Tea, he doesn't have a 'special worker' at all. One of the members of staff at the nursery have to be the 'special educational needs coordinator' - one of them, this job is pretty much always double hatted - usually with the nursery manager more often than not, but sometimes with one of the ordinary key workers. Ds doesn't have a special worker, they have just asked the senco to have a watch of him and give an opinion.
If it is felt that he does have some additional requirements (within the setting), the senco, in coordination with his ordinary key worker, will come up with an iep (an individual education plan) - for Ds, this might have a speech target and a behaviour target such as sitting still for five minutes during story time. It will also state how they will help him meet those targets. He will be on the 'school action' list, which means he needs a little more support than his peers, but no external professionals involved.
If you do get the go to refer for developmental paed assessment, and they refer on for speech and Lang therapy, then the SLT may come into the nursery once in a blue moon (usually no more than once a term) and will have input into his iep target for speech. He might also get some external speech therapy at a child development centre.
At that point he will be put onto the 'school action plus' list, which means he needs some support from external professionals and the school/ nursery to keep up with his peers.
Children go onto and leave these lists all the time as they catch up, or their development slows in comparison with their peer group.
if he consistently fails to meet targets on his Ieps, (over a year or two, possibly longer), or nursery are having huge problems containing his behaviour (violence towards peers or staff/ doing a runner in an unsafe environment etc) then they could ask the LA for a statutory assessment, to see if his needs are severe enough to be given additional funding for a statement of sepecial educational need and a 1-1 key worker for a set number of hours. This
Rocess takes at least six months and can be longer. This is not the senco. The senco is there (doing her other job as well, primarily) for all of the kids. The 1-1 key worker would be solely employed for Ds. This is not where he is at at the moment.
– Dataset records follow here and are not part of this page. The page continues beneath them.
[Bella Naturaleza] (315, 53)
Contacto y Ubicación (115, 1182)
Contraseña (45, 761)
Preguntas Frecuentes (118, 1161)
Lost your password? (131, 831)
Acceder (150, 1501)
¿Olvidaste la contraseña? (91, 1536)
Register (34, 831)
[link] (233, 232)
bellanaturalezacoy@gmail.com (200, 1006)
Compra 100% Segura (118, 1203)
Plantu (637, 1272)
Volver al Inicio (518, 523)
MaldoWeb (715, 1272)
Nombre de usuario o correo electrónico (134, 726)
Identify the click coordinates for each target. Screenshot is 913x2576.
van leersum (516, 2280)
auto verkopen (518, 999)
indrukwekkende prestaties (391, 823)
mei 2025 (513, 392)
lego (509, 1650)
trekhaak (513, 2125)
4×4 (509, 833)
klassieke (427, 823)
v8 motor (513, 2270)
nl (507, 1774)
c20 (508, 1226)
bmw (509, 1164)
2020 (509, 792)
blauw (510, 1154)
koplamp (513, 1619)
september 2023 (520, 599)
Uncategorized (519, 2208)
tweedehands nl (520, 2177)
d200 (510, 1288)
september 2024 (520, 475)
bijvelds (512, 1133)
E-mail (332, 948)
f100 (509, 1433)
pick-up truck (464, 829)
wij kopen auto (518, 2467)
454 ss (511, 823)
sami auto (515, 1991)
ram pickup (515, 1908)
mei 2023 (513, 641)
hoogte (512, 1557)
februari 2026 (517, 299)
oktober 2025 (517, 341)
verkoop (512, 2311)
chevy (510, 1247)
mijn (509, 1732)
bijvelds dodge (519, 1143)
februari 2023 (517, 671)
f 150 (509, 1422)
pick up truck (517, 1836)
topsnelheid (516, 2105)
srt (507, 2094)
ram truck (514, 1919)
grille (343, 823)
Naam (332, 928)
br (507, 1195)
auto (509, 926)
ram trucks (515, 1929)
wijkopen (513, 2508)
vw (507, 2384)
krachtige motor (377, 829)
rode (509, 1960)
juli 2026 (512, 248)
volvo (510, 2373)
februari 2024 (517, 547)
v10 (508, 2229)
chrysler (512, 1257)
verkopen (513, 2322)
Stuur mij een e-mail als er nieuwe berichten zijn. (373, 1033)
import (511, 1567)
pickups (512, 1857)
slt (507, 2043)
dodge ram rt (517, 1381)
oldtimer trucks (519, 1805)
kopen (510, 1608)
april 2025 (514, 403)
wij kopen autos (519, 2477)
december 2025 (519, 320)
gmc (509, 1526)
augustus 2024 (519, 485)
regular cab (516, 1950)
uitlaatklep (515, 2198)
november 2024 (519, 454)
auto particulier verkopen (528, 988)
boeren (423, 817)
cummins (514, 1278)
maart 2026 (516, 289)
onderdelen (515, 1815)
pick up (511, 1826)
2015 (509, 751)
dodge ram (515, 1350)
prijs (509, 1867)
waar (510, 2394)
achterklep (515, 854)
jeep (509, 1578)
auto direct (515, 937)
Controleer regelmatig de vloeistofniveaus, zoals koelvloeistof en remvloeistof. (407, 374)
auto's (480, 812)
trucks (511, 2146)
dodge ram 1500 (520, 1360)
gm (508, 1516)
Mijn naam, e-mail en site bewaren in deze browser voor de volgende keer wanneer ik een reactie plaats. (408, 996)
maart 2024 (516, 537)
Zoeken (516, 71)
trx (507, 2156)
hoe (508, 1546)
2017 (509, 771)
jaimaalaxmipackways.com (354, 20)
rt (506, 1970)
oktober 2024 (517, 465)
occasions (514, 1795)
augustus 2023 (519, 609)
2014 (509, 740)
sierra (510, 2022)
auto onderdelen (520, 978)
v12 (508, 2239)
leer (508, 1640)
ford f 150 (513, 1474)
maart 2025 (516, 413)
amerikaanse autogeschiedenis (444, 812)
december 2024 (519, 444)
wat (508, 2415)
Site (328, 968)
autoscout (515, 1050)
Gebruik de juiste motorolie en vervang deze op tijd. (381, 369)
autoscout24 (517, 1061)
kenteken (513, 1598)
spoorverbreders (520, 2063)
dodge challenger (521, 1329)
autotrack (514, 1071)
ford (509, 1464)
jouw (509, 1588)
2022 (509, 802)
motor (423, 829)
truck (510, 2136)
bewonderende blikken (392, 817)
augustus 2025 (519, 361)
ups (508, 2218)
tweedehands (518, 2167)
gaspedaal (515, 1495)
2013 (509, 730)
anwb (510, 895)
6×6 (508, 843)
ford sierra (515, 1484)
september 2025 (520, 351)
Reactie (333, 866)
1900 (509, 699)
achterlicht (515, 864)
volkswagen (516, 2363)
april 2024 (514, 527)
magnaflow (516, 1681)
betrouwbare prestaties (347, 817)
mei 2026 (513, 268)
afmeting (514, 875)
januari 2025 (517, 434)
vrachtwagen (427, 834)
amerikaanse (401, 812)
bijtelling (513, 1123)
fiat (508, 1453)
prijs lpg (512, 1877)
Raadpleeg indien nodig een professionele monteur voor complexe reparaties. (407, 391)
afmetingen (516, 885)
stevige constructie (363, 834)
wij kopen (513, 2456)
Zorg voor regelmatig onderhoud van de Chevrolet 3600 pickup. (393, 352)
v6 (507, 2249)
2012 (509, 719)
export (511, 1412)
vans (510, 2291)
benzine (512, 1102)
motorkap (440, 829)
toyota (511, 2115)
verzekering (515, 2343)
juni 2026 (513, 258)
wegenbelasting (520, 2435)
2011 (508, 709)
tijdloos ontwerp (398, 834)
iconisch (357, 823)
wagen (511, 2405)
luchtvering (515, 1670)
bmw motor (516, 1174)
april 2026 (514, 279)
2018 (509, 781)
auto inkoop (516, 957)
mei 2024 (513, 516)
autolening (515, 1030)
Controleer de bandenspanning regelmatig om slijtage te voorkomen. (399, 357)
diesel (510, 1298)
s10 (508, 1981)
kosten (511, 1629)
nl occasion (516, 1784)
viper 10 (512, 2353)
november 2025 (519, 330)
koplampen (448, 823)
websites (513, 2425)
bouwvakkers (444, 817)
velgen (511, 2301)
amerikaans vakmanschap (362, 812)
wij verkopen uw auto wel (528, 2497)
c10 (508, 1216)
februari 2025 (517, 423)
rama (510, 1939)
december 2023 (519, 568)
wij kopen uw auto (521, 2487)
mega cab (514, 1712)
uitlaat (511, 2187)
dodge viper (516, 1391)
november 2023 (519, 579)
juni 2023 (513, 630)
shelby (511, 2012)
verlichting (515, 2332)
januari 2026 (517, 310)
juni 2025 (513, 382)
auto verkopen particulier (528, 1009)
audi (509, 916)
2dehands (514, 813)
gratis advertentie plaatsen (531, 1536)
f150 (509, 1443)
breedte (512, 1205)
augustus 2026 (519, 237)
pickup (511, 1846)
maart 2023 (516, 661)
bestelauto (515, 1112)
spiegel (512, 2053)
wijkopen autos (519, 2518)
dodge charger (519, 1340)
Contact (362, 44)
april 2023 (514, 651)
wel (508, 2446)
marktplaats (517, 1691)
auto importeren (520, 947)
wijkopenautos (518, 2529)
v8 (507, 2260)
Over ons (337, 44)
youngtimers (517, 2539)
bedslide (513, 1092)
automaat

If nursery believe that immediately his behaviour and communication issues mean they cannot cope, they can ask the Area Inclusion Officer (like the Senco but from the LEA) to come in and assess, and very occasionally they can come up with some additional early years funding for a few hours a week (or ft for v complex children) to provide some additional support to the nursery.
At this point, Ds has (or may have, in the opinion of a senco, who largely are completely untrained in sn) some issues that may need some support.
please don't let your imagination run away with you and dx him with severe sn because of a conversation with an untrained nursery worker at 2.
Please.
This is a hint to get the GP involved for developmental paed referral, and see where you. I suspect you will get a SLT referral, and potentially a place on an early bird course for parenting skills appropriate to preschoolers with potential sn, at the very most, at this point. If it becomes more apparent as time goes on that he does have some sn (which hasn't been considered at all. Y anyone yet), then it will be time to negotiate statementing etc.
Have a read up, but just see the GP and try not to panic. You have a child that may need some additional support of some sort. Not a child with severe sn. It's really easy to panic when someone suggests sn, but you have a looooooong way to go before that becomes a reality.